The evolutionary dynamics, in fact, depend very little on the actual disease severity, except in so far as severity affects the force of infection. For example, in any modeled scenario, if we were to multiply both the type 1 death rate attributable to infection, \(\mu _{1+}\), and the type 1 infection rate, \(\beta _1\), by a factor of 100 (thereby keeping \(R_0^1\) constant), there would be no change in the predicted outcome (excepting edge cases). If the disease fails to spread, relative death rate is irrelevant to the evolutionary outcome. If the disease spreads among the host 2 population then the host 1 population will still die out and the higher death rate will simply hasten this inevitable outcome. Even in the Coexistence outcome, the equilibrium frequency of type 1 hosts won’t change significantly; a more deadly disease will lower the equilibrium infection level required to keep the host 1 population in check, but not the resulting frequency of type 1 hosts. (Future work is underway to explore the analytic boundary conditions of these dynamics.)

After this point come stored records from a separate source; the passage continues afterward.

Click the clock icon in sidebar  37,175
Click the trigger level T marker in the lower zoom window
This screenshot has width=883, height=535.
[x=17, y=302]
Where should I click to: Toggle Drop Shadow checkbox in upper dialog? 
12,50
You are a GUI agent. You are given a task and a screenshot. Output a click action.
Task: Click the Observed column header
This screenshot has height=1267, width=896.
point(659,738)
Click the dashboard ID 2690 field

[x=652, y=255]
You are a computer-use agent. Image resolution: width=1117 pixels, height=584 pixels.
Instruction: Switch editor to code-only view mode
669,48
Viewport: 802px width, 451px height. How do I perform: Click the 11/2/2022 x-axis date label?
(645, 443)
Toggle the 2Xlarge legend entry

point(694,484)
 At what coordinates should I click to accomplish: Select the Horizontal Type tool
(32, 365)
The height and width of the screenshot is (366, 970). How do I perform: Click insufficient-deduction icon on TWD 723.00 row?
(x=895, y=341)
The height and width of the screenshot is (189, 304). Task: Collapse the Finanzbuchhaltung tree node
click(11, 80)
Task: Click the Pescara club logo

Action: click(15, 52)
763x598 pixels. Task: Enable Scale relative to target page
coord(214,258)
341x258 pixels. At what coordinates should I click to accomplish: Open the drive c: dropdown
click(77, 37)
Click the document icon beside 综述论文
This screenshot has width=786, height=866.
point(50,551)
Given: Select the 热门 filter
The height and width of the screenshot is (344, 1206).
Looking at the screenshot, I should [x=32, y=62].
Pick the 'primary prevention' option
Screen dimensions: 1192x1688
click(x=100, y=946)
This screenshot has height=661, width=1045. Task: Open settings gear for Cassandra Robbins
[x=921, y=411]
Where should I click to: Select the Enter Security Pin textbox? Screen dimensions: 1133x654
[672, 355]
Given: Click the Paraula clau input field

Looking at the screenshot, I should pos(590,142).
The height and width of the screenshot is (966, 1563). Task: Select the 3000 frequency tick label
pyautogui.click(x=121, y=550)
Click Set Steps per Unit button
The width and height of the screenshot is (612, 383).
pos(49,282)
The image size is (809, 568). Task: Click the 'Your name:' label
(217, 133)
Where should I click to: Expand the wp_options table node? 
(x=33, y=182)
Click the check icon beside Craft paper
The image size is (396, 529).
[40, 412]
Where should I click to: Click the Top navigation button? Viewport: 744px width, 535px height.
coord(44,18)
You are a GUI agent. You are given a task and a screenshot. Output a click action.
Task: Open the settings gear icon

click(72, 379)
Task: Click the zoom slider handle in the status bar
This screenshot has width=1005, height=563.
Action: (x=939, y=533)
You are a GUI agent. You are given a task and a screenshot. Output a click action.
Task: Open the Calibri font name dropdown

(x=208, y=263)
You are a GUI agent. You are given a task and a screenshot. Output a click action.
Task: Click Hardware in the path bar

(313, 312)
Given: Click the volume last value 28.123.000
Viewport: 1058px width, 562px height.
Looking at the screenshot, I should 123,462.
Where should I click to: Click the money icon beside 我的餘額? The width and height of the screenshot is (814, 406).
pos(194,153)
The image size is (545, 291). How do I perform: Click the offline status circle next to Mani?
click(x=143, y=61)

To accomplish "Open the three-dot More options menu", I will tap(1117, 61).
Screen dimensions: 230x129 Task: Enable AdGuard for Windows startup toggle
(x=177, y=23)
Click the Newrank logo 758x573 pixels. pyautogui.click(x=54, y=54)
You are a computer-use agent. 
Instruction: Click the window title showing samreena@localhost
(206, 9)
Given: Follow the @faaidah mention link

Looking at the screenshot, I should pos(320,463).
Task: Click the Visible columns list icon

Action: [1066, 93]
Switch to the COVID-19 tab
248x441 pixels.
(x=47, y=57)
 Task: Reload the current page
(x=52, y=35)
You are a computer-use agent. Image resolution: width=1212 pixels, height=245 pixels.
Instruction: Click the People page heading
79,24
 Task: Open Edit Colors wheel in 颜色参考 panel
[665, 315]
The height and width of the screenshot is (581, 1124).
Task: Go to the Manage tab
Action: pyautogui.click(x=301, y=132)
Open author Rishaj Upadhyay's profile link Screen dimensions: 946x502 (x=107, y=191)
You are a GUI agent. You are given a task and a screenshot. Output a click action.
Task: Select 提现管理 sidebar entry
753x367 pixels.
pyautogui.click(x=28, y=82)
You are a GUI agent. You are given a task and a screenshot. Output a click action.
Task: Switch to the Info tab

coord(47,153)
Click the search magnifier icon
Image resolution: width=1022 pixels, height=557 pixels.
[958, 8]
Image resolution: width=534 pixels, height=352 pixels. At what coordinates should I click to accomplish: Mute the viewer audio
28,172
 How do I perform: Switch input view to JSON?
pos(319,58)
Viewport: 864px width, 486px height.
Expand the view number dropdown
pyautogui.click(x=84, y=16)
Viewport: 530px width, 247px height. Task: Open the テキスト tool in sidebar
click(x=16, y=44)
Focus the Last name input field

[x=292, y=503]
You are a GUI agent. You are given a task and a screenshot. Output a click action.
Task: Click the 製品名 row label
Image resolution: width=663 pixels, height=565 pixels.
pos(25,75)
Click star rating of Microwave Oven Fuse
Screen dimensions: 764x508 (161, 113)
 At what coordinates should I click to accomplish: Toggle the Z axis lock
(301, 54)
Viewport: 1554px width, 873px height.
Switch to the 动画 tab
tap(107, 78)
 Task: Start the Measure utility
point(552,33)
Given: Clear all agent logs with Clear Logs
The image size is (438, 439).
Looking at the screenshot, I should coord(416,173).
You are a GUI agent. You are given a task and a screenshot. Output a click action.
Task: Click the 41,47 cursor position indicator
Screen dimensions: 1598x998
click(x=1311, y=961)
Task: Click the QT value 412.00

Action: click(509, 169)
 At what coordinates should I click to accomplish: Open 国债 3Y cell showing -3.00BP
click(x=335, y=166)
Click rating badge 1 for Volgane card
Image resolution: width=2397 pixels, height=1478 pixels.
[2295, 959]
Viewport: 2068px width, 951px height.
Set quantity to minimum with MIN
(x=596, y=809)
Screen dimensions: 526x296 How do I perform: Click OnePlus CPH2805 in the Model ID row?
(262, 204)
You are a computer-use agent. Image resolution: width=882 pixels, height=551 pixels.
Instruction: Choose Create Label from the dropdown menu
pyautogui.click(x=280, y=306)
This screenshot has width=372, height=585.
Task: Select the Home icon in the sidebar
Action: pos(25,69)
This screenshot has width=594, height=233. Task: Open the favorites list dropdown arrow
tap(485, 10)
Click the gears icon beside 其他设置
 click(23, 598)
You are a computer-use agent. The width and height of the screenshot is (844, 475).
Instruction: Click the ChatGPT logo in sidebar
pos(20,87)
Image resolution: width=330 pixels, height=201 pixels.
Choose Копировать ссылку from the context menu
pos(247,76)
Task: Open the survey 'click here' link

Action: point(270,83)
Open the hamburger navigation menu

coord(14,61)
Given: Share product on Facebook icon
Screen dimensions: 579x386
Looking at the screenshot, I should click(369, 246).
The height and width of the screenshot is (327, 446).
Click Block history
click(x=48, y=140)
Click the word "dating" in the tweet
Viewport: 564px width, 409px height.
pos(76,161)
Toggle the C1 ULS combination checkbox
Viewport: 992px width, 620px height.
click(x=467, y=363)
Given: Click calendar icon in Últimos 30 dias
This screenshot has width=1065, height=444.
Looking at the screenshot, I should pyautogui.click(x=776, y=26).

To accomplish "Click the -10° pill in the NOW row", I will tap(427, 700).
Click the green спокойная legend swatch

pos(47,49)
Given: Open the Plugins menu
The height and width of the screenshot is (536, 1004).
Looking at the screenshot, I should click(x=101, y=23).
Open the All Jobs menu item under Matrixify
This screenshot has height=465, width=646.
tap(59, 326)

An important result from our model is that increasing transmissibility of the infection increases the relative fitness of type 2 hosts, and therefore actually increases their equilibrium frequency (assuming extinction does not occur). The competitive evolutionary benefit outweighs the epidemiological cost. This wingman pathogen dynamic can therefore play a pivotal role in determining whether invasion leads to Coexistence or Competitive Exclusion. The more easily the disease spreads, the higher the frequency of the invasive host species in the resulting equilibrium compared to the native host, and this change in frequencies happens in a continuous way. The distinction between survival and extinction, however, depends more on the birth and death parameters, and happens in a discontinuous way: the population as a whole either goes to the carrying capacity, or to extinction, with no equilibrium in between. We attribute this to our choice for the vector/host interaction rate to depend on the ratio of vectors to hosts. If our model had instead assumed that decreasing host population necessarily implies decreasing host density, then resulting in decreasing opportunities for transmission, this would slow the spread of disease and should lead to the persistence of small host populations in cases where our model leads to extinction.

Conclusion

While invasion success is determined by a complicated and diverse set of environmental and ecological factors, pathogens carried by invasive hosts can alter the competitive landscape and significantly alter their probability of establishment. This is especially true in cases where, either due to accident or coevolutionary selective pressures, the pathogens cause only minor fitness costs in the invaders, but cause substantial costs to native hosts. We have shown how some cases of such vectorborne “wingman” pathogens allow for stable Coexistence of both host types where, in their absence, the invading species would have simply failed to establish a persisting community, and can even shift the balance entirely allowing for the displacement of the native entirely (Competitive Exclusion) instead of failing to establish in their new habitat. These results clearly demonstrate the need for more nuanced, community ecology perspectives on the epidemiological-ecological dynamics of invasions in a global world of increasing species movement of hosts, vectors, and pathogens.